Common Murre live in big colonies
The Common Murres can fly

They are great at fishing underwater and use their wings for swimming. Their nests are exposed on the rocks.

Tufted puffin

(Fratercula cirrhata) They have a beautiful orange beak, which has stripes of other colors in the breeding season. They are more adapted to dive and swim than to fly, although they can do so. Their short wings do not allow them to glide, and they must constantly beat them to stay in the air.

They live only in the North Pacific region of North America and nest on rocks or rocky islands without trees but covered with grass. Their nests are deep burrows on the ground. They fish underwater, swimming among schools of small fish.

The western gull

(Larus occidentalis) It’s a very large bird, measuring 22 to 27 inches in total length, and spans 51 to 57 inches. It is distributed from Canada to Mexico and lives exclusively by the sea.


I found the Numenius phaeopus on the beach. This is a migratory bird, and every year it travels thousands of miles from the arctic tundra where it nests to the coasts of South America.

Its curved beak extracts the mollusks that hide in the wet sand.

Harlequin duck

This is one of the most beautiful birds I have seen (Histrionicus histrionicus, Harlequin Duck) with wonderful coloring. These ducks live exclusively on the North Coast of the United States and Canada, like extreme conditions.

They seek the seas with the most turbulent waters, near cliffs and rocks, which leads to accidents. X-rays have detected that many adults have suffered fractures, but generally, they do not prevent survival.

It is lovely to see them swimming and diving in the middle of the rocks where the waves crash violently.

The bald eagle

Haliaeetus leucocephalus, a bold Eagle, although it does not live on the rock, is an unwanted visitor. When it shows up, everyone gets scared.

One of the most incredible experiences I had there was witnessing the attack of a bald eagle on the great rock twice.

The western gulls circle the eagle to chase it away

When the Eagle approaches to steal the chicks, the gulls and the guillemots fly out and make a great noise. Puffins hide underground in their nests, as they are not as skilled in flight.

Common Murre leaving the rock and their nests exposed to the eagle attack

The Common Murre quickly move away as they are small and cannot face the Eagle, but their nests are exposed.

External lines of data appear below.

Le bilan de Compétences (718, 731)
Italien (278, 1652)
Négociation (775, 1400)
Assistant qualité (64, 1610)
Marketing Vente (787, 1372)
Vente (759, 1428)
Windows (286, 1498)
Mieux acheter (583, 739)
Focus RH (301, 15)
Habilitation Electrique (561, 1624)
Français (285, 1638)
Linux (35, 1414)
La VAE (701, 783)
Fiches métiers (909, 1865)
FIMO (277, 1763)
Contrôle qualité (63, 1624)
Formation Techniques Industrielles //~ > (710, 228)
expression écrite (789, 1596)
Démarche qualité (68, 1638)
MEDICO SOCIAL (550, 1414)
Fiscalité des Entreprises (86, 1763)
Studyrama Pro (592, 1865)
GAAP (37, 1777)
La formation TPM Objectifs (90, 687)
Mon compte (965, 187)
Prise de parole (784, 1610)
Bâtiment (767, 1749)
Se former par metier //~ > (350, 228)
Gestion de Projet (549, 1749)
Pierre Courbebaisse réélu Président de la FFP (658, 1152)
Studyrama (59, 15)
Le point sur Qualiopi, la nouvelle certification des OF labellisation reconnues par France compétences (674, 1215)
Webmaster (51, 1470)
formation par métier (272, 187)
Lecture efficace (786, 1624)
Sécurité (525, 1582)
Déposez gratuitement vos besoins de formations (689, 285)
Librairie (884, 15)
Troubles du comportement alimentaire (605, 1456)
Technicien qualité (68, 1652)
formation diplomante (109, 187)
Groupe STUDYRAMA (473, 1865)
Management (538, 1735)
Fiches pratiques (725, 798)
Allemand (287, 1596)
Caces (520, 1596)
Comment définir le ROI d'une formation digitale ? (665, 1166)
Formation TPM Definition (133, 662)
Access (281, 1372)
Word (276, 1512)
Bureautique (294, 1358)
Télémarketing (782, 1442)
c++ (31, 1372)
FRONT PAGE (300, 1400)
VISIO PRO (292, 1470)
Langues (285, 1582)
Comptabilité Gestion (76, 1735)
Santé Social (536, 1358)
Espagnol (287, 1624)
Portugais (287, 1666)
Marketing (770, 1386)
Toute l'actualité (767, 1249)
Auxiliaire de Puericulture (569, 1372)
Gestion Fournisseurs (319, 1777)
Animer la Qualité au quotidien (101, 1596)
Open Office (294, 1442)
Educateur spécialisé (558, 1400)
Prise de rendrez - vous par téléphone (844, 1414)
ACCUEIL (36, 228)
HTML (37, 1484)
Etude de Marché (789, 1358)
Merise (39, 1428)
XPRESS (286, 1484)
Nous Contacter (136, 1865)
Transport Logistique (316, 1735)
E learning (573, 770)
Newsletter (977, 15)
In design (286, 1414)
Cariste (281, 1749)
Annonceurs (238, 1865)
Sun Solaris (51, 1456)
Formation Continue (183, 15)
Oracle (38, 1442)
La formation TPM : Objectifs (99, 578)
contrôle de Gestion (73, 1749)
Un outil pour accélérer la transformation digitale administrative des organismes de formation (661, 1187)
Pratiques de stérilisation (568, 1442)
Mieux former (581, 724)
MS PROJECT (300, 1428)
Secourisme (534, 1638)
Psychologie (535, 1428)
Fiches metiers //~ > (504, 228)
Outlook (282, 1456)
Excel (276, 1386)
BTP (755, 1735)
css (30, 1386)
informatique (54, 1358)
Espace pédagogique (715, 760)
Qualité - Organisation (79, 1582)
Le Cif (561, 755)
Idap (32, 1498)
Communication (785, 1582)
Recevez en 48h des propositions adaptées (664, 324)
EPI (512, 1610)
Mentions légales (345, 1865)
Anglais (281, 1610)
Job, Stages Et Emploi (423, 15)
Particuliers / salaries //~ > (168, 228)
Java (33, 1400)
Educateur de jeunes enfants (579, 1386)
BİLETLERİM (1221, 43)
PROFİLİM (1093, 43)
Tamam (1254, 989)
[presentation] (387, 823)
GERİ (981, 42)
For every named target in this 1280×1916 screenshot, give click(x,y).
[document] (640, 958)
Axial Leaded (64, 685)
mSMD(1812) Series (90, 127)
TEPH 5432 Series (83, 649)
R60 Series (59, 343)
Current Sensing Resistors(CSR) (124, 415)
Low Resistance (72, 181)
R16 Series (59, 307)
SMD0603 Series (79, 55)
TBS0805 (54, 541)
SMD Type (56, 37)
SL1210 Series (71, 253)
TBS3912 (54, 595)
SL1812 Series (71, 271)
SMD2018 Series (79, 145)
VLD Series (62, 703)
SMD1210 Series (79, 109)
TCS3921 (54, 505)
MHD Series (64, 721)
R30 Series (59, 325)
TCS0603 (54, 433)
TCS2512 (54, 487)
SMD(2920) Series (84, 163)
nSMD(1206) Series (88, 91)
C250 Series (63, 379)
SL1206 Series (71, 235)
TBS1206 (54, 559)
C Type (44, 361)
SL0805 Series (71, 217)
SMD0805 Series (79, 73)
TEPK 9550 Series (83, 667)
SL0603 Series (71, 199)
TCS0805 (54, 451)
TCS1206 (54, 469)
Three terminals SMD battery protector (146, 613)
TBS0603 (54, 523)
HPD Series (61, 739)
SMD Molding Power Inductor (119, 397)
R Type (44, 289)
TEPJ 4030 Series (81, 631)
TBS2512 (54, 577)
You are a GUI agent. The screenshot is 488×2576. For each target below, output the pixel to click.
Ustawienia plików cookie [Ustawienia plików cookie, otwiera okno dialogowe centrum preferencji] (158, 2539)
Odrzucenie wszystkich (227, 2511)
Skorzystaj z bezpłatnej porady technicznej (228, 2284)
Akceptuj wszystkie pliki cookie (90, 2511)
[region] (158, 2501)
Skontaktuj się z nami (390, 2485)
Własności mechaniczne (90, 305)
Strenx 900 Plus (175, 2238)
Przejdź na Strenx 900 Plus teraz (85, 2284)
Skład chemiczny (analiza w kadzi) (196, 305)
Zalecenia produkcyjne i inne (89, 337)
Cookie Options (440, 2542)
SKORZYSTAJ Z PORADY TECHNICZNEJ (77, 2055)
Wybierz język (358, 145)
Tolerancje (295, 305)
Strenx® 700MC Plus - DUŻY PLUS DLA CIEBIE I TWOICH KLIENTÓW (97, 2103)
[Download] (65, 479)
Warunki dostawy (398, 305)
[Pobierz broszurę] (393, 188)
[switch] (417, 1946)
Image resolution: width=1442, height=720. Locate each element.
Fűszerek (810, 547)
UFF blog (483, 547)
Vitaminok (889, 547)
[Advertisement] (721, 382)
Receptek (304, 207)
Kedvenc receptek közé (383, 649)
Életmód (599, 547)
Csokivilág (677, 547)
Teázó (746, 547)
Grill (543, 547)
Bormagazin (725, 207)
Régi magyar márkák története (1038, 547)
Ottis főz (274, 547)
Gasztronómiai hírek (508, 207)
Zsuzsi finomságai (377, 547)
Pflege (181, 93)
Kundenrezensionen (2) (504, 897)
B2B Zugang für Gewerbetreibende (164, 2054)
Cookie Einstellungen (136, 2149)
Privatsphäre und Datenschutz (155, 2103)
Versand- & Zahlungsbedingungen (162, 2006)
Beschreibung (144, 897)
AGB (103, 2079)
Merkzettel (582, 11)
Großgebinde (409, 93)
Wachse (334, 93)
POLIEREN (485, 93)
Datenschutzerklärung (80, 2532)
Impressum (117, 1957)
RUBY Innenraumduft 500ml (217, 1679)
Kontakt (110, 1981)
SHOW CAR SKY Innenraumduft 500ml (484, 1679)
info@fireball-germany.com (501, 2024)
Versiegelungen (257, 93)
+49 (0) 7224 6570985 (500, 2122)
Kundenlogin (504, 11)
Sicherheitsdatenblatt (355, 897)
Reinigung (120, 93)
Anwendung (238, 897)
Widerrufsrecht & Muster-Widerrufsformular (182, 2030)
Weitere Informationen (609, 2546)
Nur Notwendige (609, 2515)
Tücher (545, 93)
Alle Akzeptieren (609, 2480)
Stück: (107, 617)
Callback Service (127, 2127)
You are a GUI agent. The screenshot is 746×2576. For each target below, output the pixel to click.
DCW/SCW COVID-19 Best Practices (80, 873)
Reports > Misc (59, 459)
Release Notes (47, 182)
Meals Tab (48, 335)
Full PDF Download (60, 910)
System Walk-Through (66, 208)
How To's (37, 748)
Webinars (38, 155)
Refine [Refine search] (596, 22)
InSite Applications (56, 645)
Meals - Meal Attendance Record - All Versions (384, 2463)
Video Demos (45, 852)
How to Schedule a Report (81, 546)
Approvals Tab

The gulls also leave their nests to chase after the intruder
They try to scare it away

Fortunately, due to their large size, the western seagulls go on the attack. It is impressive how they surround the Eagle, go up and down with it, and do not allow it to get close.

The chase lasted about five minutes, during which they took turns intercepting the Eagle.

The Eagle finally came out literally, with its claws empty.


4 responses to “Haystack Rock, a Paradise for Seabirds”

  1. I am Sophie’s mother, Susana.
    It is such a privilege to read your blog and see your amazing photos. Please sign me up to get your postings. Thank you for your beautiful work!

    • Thanks Susana, welcome to my site and for subscribing to my blog.It was great to meet Sophie, and I am really grateful that she gave me the opportunity to stay with her and to learn about that fantastic place.

  2. Lovely narrative Victoria. We have been to Cannon Beach but haven’t seen the grand variety of birds you did. We will have to mark our calendars for May and plan to spend several hours walking up and down with our cameras. Thank you for sharing your trip with us!